%%

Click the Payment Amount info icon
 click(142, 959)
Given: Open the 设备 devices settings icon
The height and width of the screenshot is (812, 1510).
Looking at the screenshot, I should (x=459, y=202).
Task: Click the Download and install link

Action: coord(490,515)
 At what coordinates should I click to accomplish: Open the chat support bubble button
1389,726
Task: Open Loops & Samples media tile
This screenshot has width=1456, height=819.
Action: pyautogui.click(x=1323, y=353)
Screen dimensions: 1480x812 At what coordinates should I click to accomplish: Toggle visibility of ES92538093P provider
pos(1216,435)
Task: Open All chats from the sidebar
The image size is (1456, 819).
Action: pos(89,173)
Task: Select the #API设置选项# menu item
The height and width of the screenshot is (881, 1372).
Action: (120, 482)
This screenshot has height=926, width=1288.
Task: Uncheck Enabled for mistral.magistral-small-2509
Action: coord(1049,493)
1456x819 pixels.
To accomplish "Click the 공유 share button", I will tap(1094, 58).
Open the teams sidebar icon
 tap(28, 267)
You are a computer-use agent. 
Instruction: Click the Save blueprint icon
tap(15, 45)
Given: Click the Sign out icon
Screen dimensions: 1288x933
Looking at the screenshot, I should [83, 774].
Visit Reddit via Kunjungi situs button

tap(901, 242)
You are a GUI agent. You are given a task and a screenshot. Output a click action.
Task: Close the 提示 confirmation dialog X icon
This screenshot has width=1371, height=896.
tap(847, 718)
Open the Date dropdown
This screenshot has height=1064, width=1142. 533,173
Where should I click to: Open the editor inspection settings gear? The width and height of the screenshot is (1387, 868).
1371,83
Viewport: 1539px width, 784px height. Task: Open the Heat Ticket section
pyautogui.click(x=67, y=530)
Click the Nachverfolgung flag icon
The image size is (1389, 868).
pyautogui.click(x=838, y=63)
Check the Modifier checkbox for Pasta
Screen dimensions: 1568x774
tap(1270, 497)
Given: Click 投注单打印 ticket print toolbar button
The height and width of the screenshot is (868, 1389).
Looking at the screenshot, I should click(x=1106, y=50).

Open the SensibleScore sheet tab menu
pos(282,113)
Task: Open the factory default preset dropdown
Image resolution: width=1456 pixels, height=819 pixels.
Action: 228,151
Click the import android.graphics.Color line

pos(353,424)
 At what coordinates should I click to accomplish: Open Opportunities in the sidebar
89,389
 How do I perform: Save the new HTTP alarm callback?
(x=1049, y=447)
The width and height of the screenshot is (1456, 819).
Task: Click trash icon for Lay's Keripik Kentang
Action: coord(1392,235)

%%

**Task to complete:**
Would you filter the records and copy each line that contains the word "agent"?

**Task response:**
You are a computer-use agent. 
You are a GUI agent. You are given a task and a screenshot. Output a click action.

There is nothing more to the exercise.